- _Entries shown_
══════
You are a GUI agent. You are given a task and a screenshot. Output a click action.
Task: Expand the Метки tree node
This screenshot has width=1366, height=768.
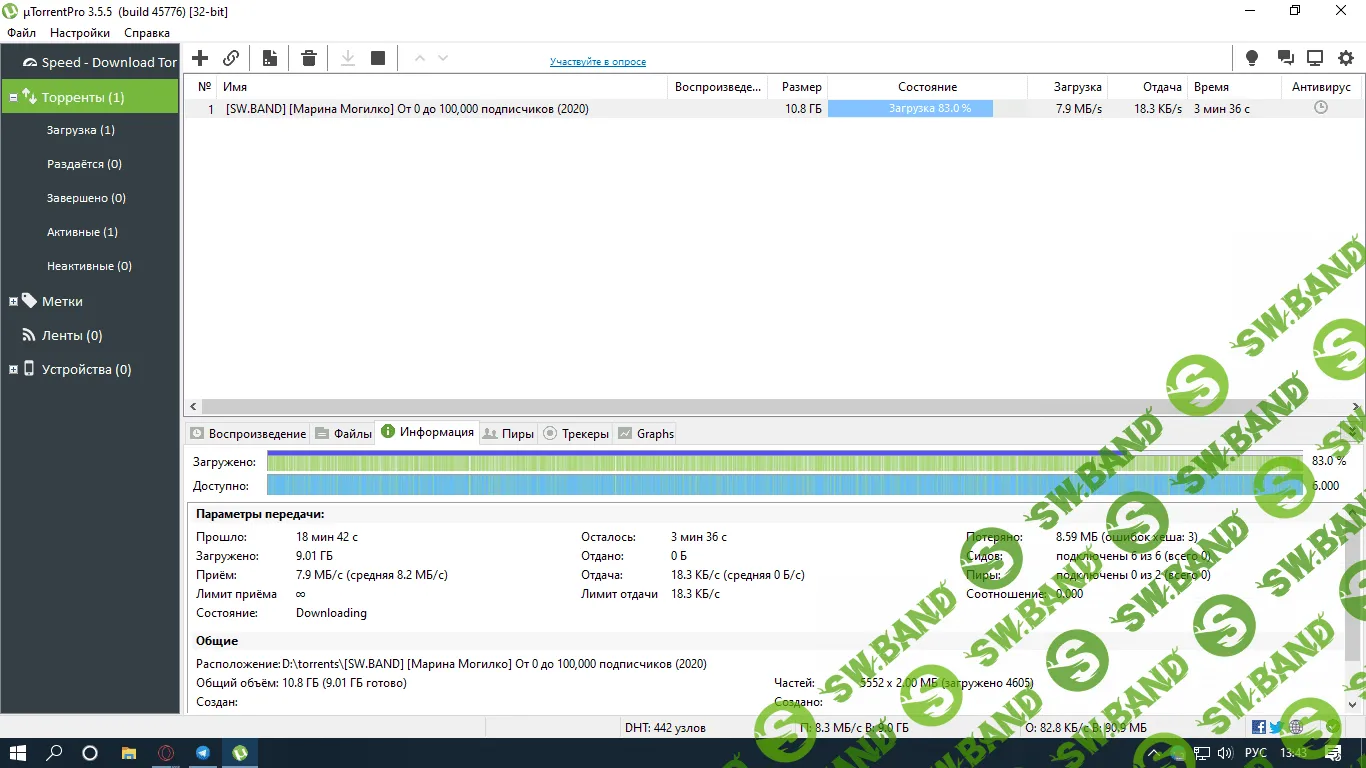[13, 301]
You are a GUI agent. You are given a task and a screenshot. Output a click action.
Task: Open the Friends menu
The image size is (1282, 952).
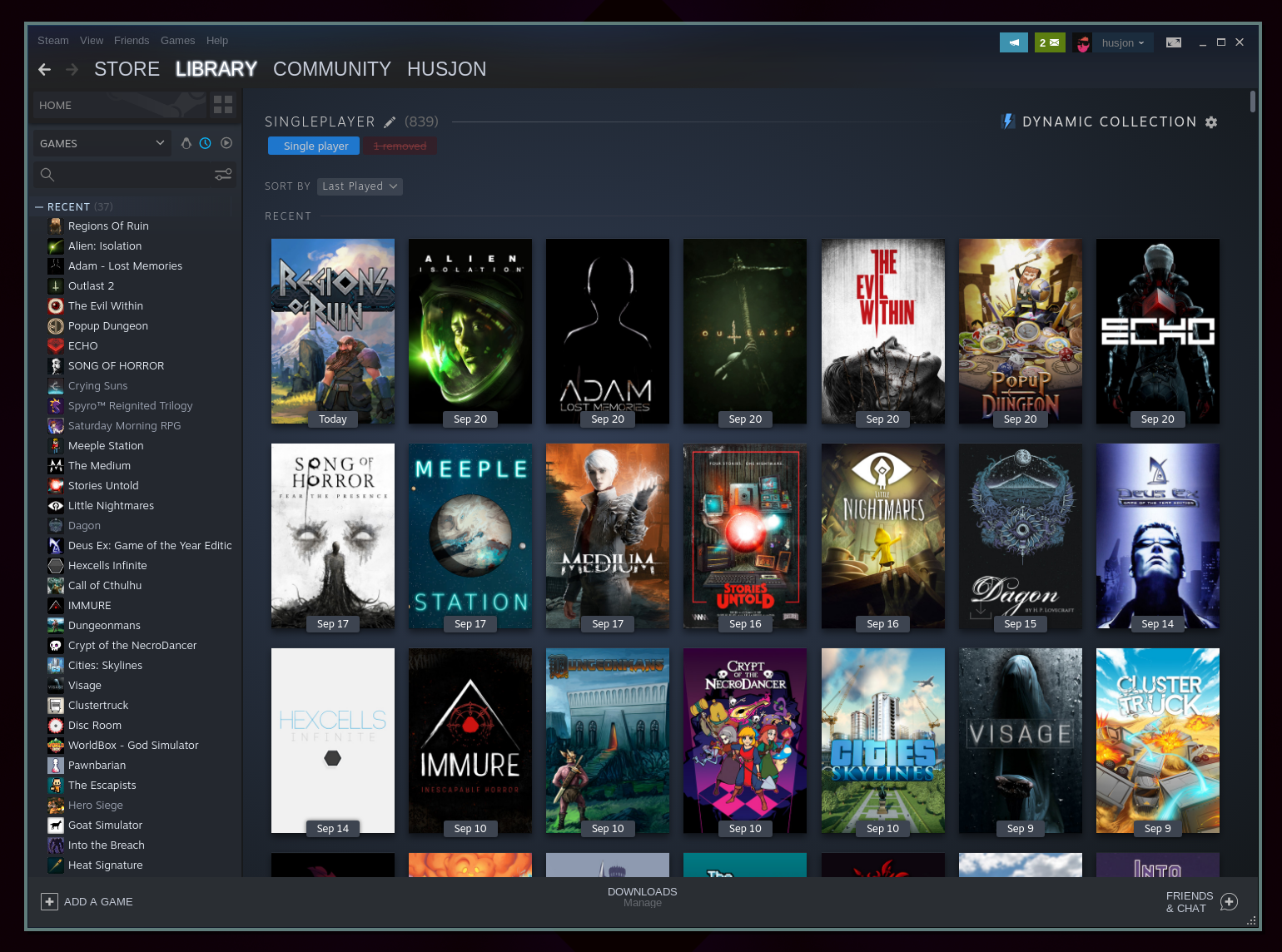click(x=132, y=40)
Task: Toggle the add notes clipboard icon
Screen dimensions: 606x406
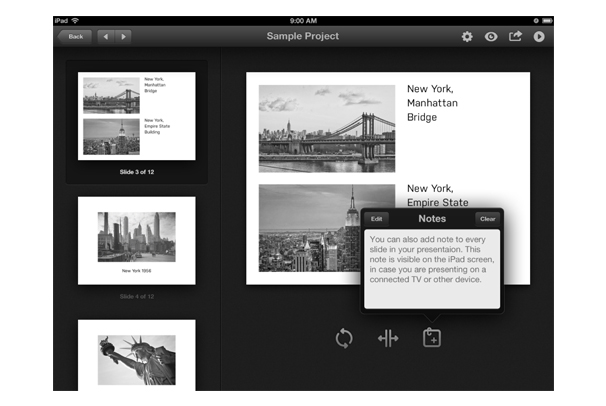Action: (431, 338)
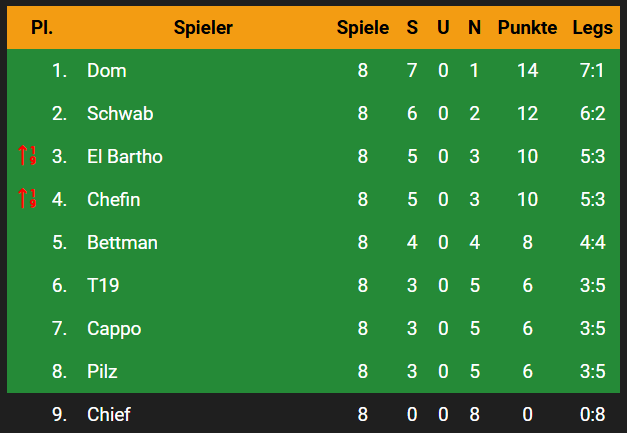Open Cappo's row
Image resolution: width=627 pixels, height=433 pixels.
point(314,328)
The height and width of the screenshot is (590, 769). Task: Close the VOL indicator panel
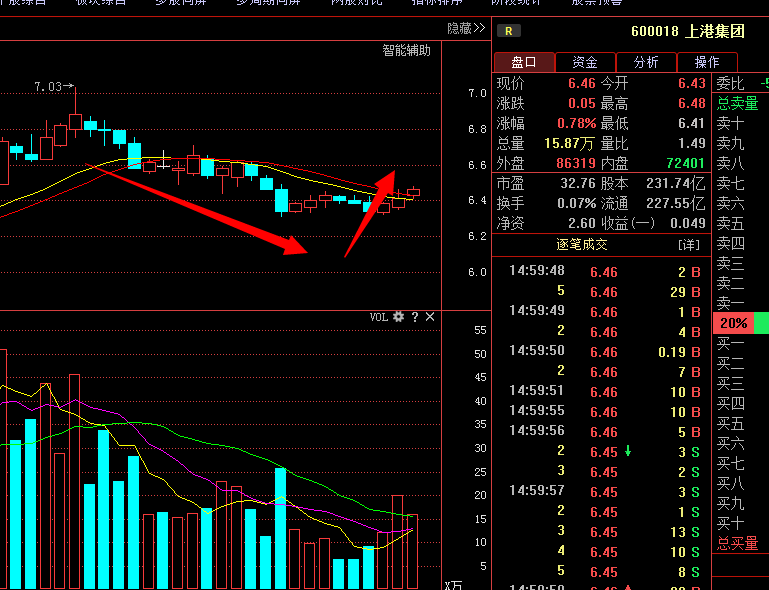(x=430, y=317)
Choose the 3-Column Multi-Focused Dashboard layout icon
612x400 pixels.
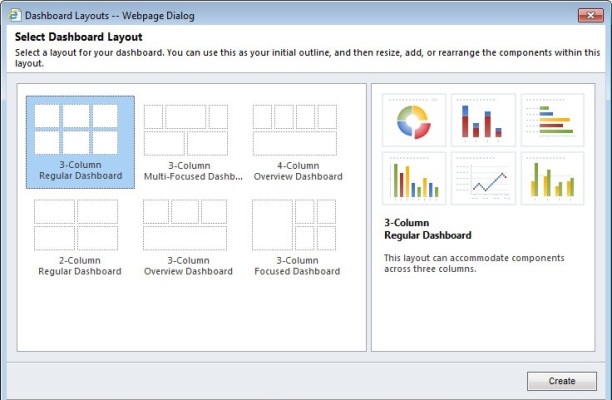186,130
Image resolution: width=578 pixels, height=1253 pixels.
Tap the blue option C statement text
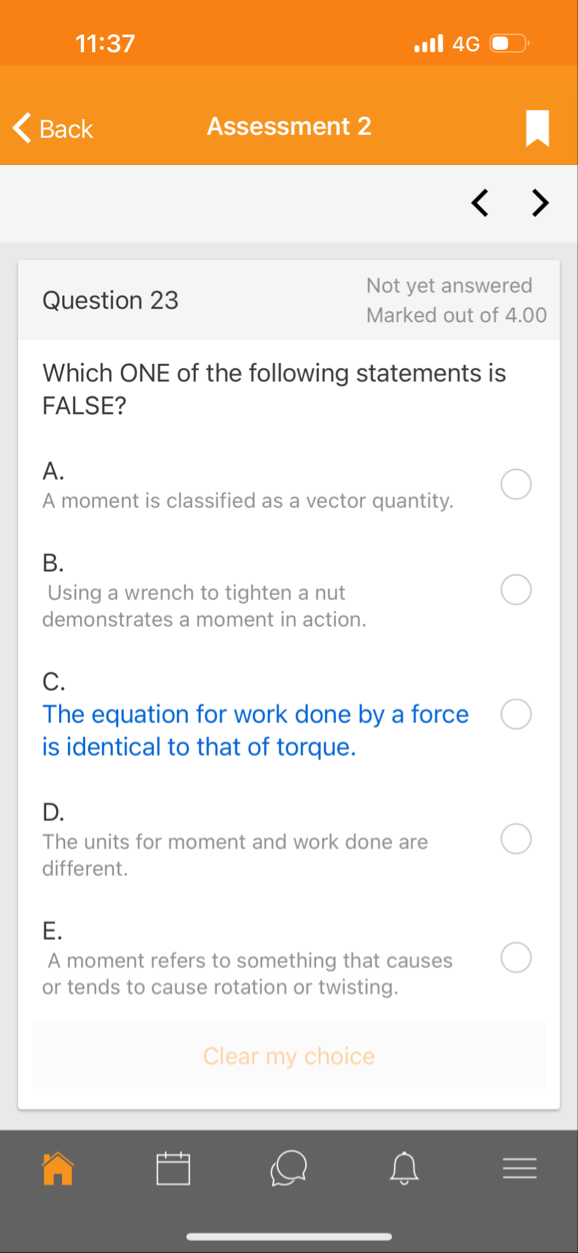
══════
- _Task details_
I need every line of the data that has the word "icon"; please list them.

- _Written reply_
Task: Toggle the add notes clipboard icon
Choose the 3-Column Multi-Focused Dashboard layout icon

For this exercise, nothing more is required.